Given entries
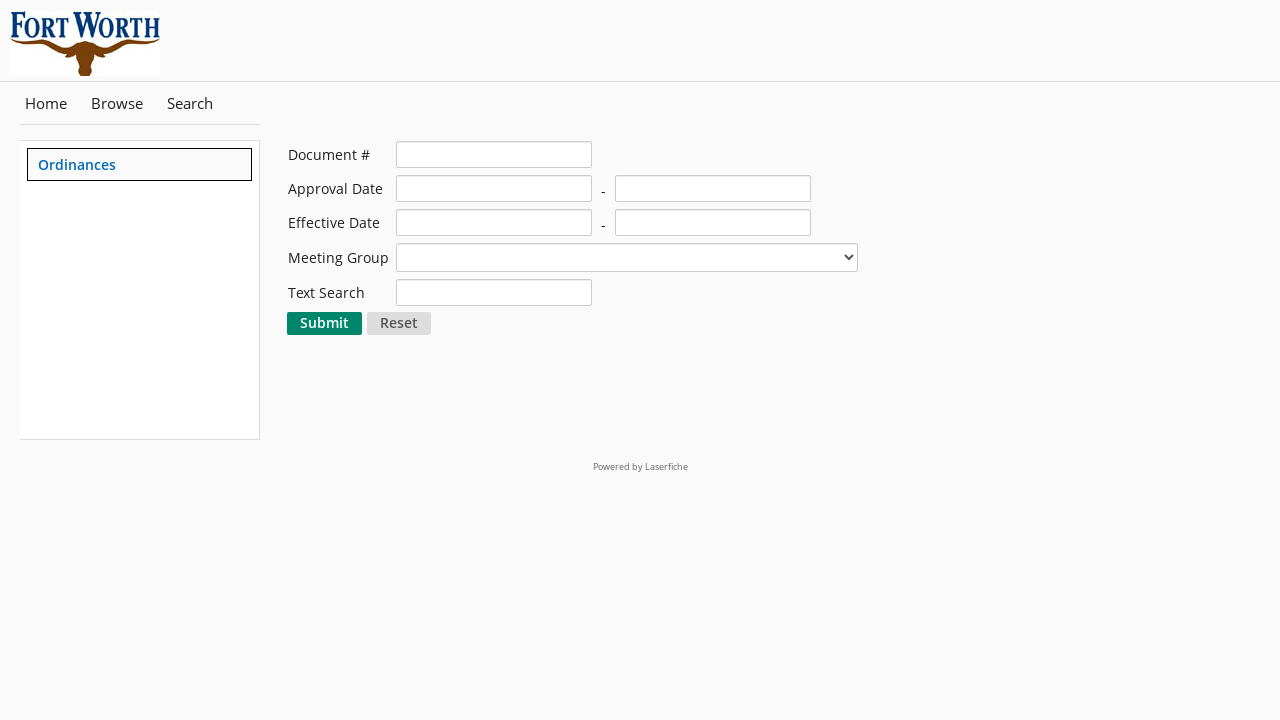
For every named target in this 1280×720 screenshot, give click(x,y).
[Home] (105, 40)
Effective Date (334, 222)
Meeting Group (338, 257)
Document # (329, 154)
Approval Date (335, 188)
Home (46, 103)
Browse (117, 103)
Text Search (326, 292)
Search (190, 103)
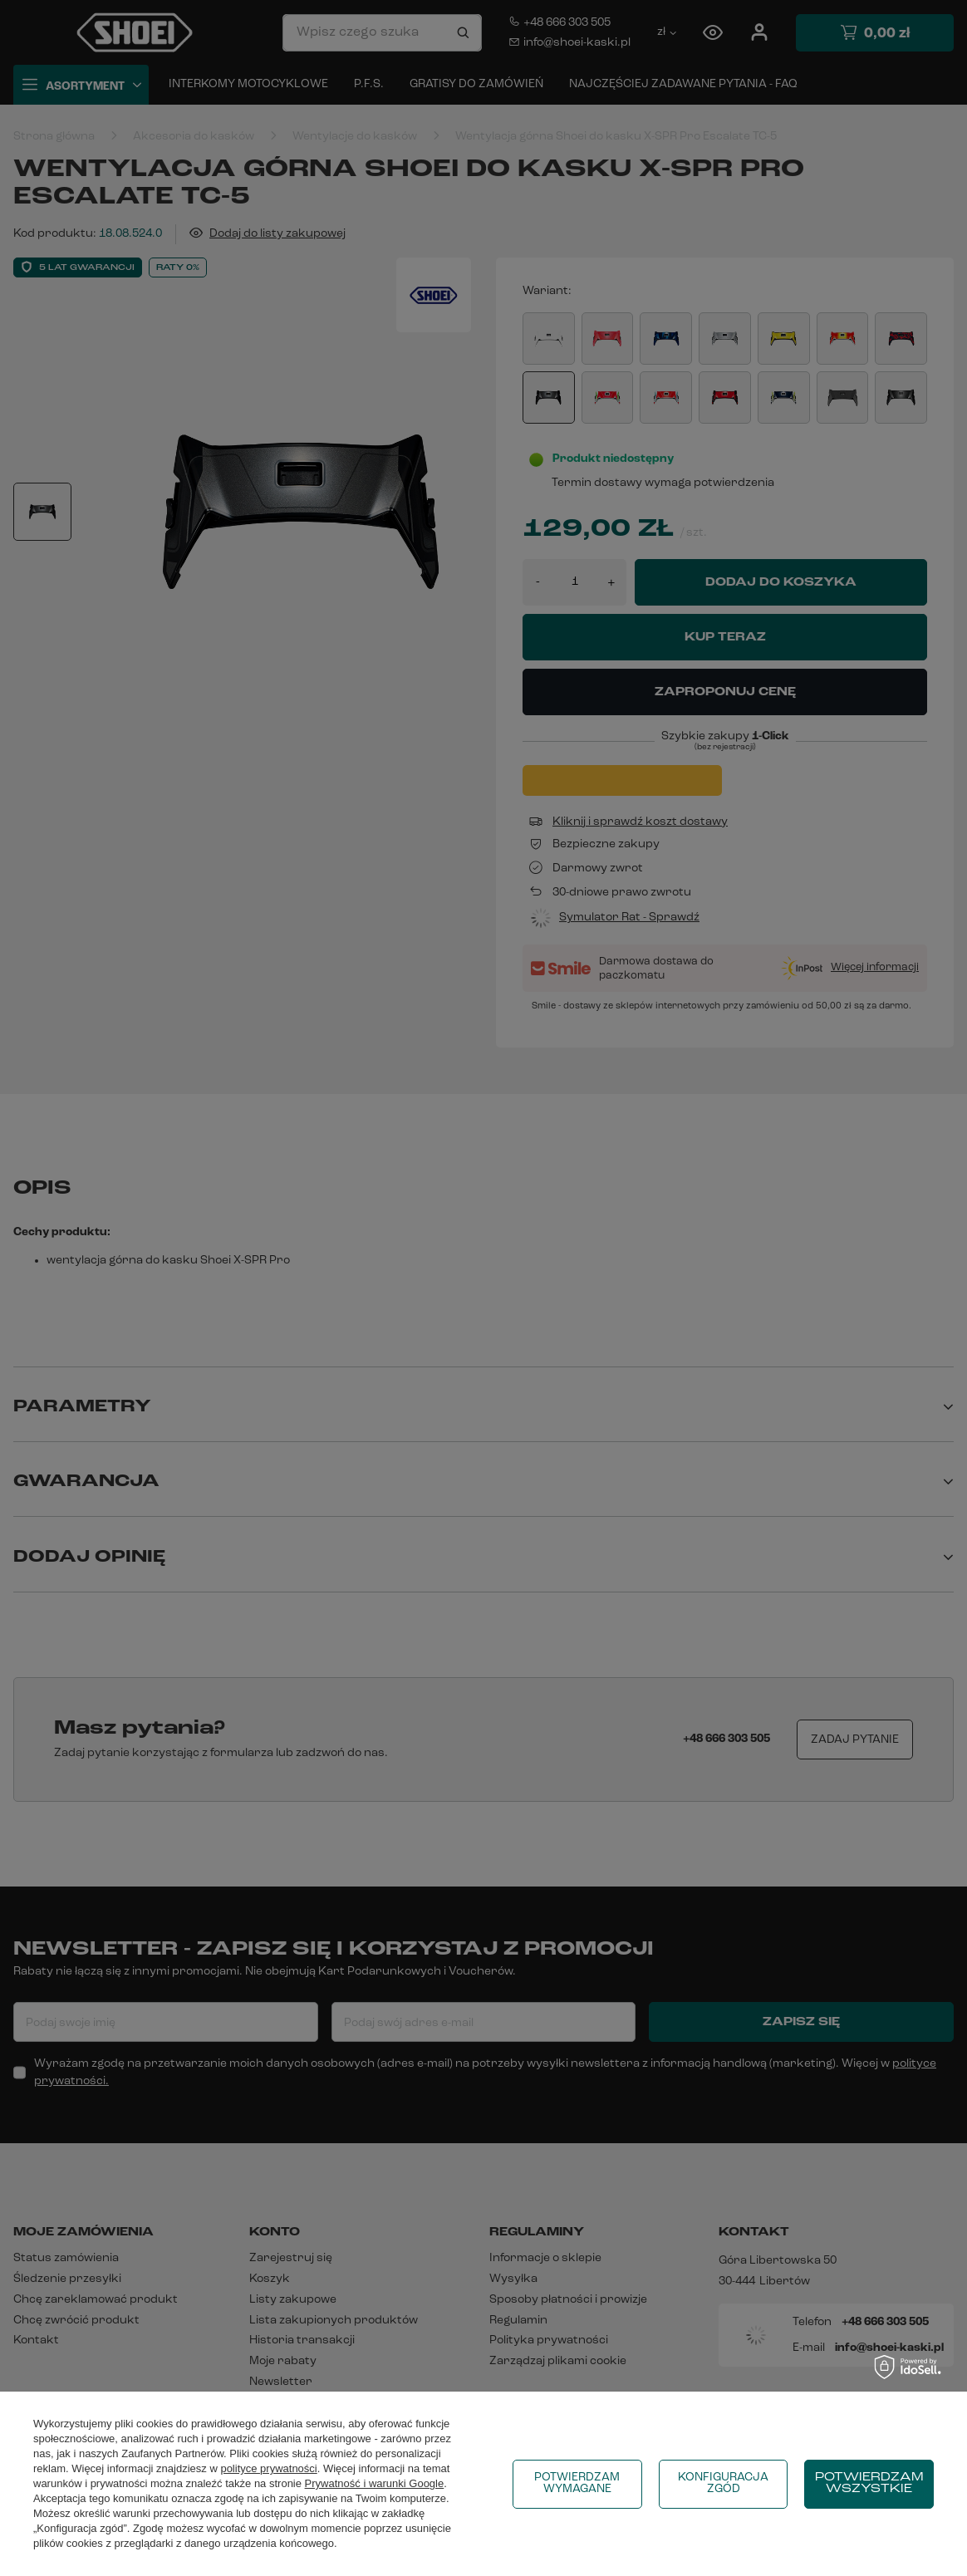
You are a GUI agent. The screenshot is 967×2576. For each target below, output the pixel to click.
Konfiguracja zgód (723, 2483)
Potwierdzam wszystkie (869, 2483)
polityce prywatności (268, 2468)
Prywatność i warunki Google (374, 2483)
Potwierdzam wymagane (577, 2483)
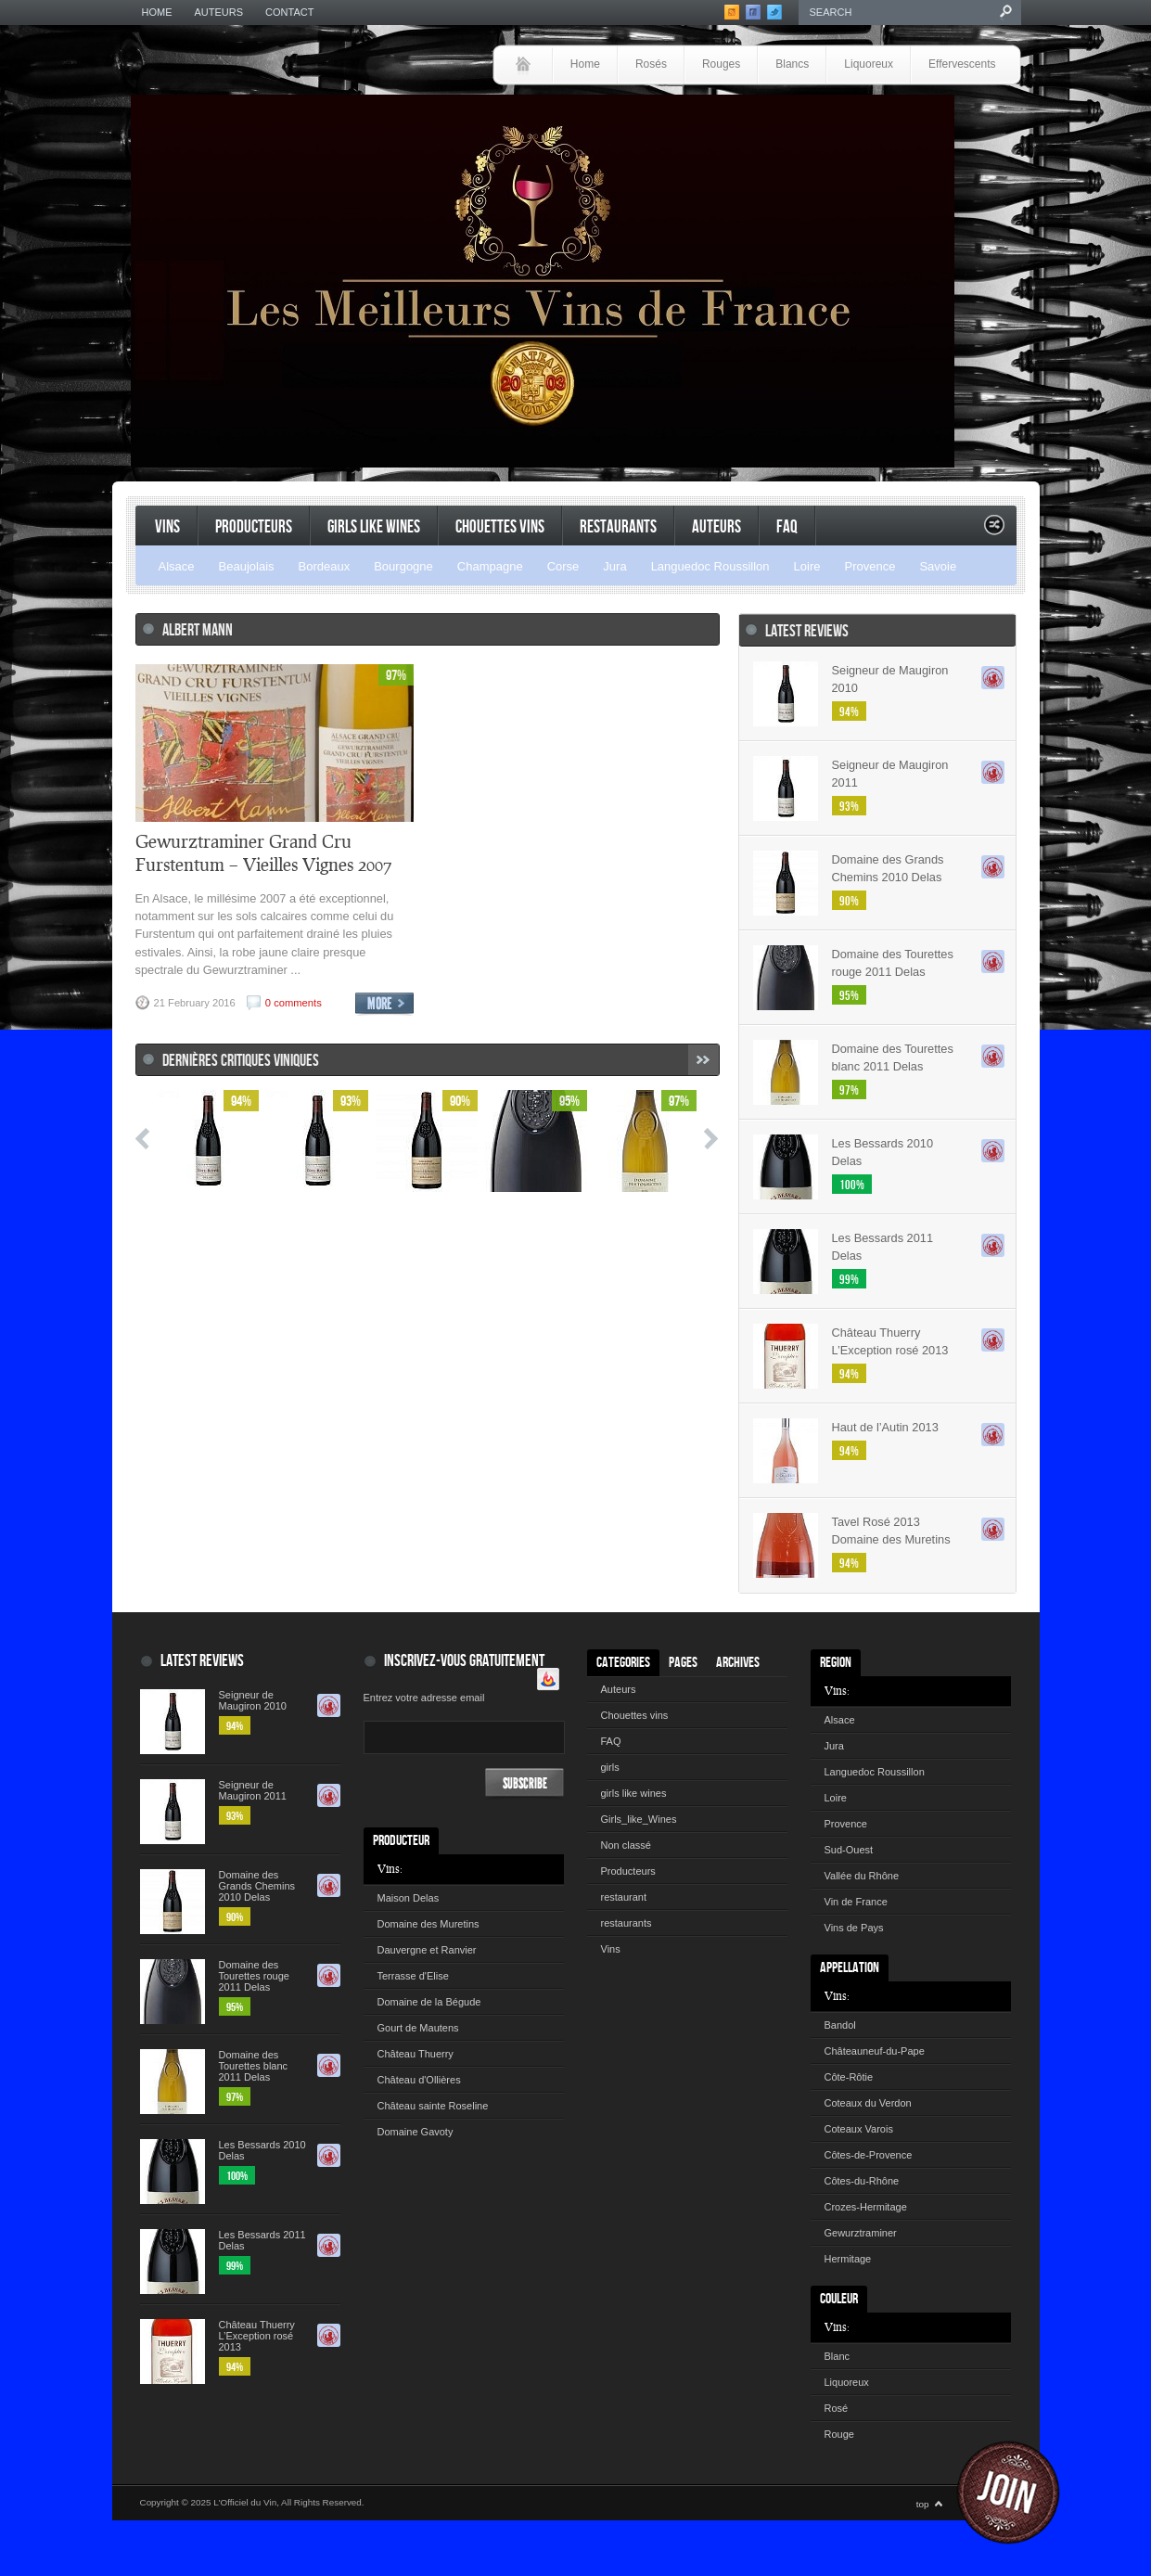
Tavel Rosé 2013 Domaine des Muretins (891, 1530)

Given instruction
Can you turn every line of the items above into a JSON list of strings, one string per line, with blank lines and the pictures left out?

Reply
[
  "For every named target in this 1280×720 screenshot, give click(x,y).",
  "[Home] (105, 40)",
  "Effective Date (334, 222)",
  "Meeting Group (338, 257)",
  "Document # (329, 154)",
  "Approval Date (335, 188)",
  "Home (46, 103)",
  "Browse (117, 103)",
  "Text Search (326, 292)",
  "Search (190, 103)",
  "You are a GUI agent. The screenshot is 967×2576. For each target below, output the pixel to click.",
  "Konfiguracja zgód (723, 2483)",
  "Potwierdzam wszystkie (869, 2483)",
  "polityce prywatności (268, 2468)",
  "Prywatność i warunki Google (374, 2483)",
  "Potwierdzam wymagane (577, 2483)",
  "Tavel Rosé 2013 Domaine des Muretins (891, 1530)"
]